Following the third relapse and metastasectomy, our patient is currently in remission, 28 months after initiation of fourth-line regorafenib, which she tolerated well. As with our patient, previous phase 2 placebo-controlled trials demonstrate an efficacy and safety benefit of regorafenib in pretreated osteosarcoma patients. Regorafenib showed ORR between 8 and 13.6% in two phase II trials of advanced disease [16, 27].

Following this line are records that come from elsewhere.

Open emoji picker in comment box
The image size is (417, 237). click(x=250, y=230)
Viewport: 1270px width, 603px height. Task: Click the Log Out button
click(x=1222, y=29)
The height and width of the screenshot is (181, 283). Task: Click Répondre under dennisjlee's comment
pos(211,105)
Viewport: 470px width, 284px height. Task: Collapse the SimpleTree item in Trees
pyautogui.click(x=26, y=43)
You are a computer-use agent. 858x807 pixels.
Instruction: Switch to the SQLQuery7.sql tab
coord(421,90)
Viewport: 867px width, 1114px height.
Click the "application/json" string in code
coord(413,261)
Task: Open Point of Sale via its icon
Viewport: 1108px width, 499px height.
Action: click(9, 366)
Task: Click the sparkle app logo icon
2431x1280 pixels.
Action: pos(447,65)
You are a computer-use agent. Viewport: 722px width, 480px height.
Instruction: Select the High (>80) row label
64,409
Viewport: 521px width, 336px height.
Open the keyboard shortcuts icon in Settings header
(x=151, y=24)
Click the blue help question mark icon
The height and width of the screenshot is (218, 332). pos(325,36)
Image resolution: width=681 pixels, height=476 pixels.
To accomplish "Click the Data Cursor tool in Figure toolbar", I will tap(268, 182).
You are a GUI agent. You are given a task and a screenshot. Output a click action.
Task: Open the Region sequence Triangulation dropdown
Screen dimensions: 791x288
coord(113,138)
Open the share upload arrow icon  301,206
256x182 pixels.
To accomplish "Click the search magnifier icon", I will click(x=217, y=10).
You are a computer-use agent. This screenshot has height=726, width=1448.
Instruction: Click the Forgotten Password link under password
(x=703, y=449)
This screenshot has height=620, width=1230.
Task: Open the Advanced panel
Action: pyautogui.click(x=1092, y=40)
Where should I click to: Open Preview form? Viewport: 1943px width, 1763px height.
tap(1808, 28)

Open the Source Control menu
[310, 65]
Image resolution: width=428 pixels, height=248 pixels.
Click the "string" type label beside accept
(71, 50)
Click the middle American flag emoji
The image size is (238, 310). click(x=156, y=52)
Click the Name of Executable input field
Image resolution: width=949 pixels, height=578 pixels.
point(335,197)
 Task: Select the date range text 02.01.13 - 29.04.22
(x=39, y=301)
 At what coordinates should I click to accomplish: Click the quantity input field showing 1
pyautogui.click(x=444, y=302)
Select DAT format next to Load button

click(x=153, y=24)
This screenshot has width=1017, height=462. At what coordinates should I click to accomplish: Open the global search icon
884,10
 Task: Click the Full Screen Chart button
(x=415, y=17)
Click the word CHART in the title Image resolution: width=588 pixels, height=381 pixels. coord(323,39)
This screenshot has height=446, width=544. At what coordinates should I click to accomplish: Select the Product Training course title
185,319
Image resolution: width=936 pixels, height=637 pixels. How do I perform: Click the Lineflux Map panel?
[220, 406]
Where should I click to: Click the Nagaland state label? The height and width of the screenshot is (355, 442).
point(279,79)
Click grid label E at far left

This case demonstrated the importance of complete pulmonary metastasectomy in patients with relapsed osteosarcoma. Even after consecutive relapses, long-term survival can be achieved by complete metastasectomy, followed by adjuvant treatment with a TKI or CPI, without the necessity of further line chemotherapy administration. Therapy with TKI is feasible with manageable side effects. CPI treatment showed promising results in our patient; however due to previous conflicting data, further studies have to be established. Large phase III trials are necessary to confirm the status of adjuvant therapy after pulmonary metastasectomy.